2013年2月から9月の世界柔道まで国際大会のルールが試験的に変わります。

IJFルールの試験的導入について
IJF新ルールは、2013年2月からリオ世界柔道選手権(8月末から9月にかけて開催される)までの間、試験的に導入され、結果を踏まえて再度協議した後に正式決定され、2016年リオデジャネイロ五輪まで採用される。

(目的)
 近年、お互いに防御に徹するあまり、組み手を嫌い、「投げる」のではなく、「指導」によって勝利を得ようとする選手が多く見られる傾向にあり、柔道の魅力が損なわれている。
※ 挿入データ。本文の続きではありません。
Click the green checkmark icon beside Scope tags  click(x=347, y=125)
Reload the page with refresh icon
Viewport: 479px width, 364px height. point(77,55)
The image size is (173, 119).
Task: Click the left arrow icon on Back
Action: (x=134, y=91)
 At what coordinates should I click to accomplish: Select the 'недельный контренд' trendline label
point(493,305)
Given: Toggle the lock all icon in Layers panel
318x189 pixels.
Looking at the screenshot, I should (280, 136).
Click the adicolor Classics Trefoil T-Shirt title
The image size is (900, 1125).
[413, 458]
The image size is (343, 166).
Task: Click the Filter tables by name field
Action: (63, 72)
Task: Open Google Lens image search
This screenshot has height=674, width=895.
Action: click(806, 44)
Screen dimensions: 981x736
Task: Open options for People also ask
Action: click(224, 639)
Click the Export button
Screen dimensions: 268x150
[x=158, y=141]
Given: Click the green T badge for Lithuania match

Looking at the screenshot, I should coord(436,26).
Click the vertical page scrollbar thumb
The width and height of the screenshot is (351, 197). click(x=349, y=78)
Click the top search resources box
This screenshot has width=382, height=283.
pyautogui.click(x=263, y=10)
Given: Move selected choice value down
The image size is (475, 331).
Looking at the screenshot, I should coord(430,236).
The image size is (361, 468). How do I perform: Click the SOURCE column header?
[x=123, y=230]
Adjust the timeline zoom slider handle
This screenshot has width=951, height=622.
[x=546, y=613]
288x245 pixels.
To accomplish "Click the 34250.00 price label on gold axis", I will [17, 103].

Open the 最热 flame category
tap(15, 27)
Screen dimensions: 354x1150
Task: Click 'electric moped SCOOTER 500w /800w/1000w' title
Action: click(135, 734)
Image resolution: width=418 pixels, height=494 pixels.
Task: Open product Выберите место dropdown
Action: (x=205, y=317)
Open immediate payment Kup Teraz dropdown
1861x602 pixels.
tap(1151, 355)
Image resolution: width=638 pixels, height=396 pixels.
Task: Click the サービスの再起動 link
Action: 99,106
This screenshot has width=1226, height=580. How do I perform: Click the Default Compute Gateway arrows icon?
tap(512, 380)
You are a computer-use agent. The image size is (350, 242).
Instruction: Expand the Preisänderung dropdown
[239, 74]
お互いに組み合い、技を掛け合う場面を多くすることによって柔道を知らない人にも魅力的でエキサイティングな柔道として伝わることを求めている。

(1)1人審判員
 これまで主審・副審(2人)は、試合場で同じ目線によって瞬時の判断をしていたが、柔道の技が非常に早いため、見る位置・角度によって意見が異なり混乱する場面が多くあった。
 以前は、副審はビデオを見る立場になかったが、今後2人の副審は試合場から降りてジュリー席でケアシステム(ビデオ)を確認しながら試合場の主審をサポートする役に徹することで、最大限正しい判断を示すことにつなげる。
 IJF主催大会では、ジュリー席に専任として役員1人が常駐する場合は、審判員(従来、副審であった)1人が交互にジュリー席に着くことになる。
 主審はイヤフォンを装着し、ジュリーから適切なアドバイスを受けたり、逆にジュリーにアドバイスを求めることもできるが、明らかな判断の誤りが生じない限り技の高低等の介入は控える。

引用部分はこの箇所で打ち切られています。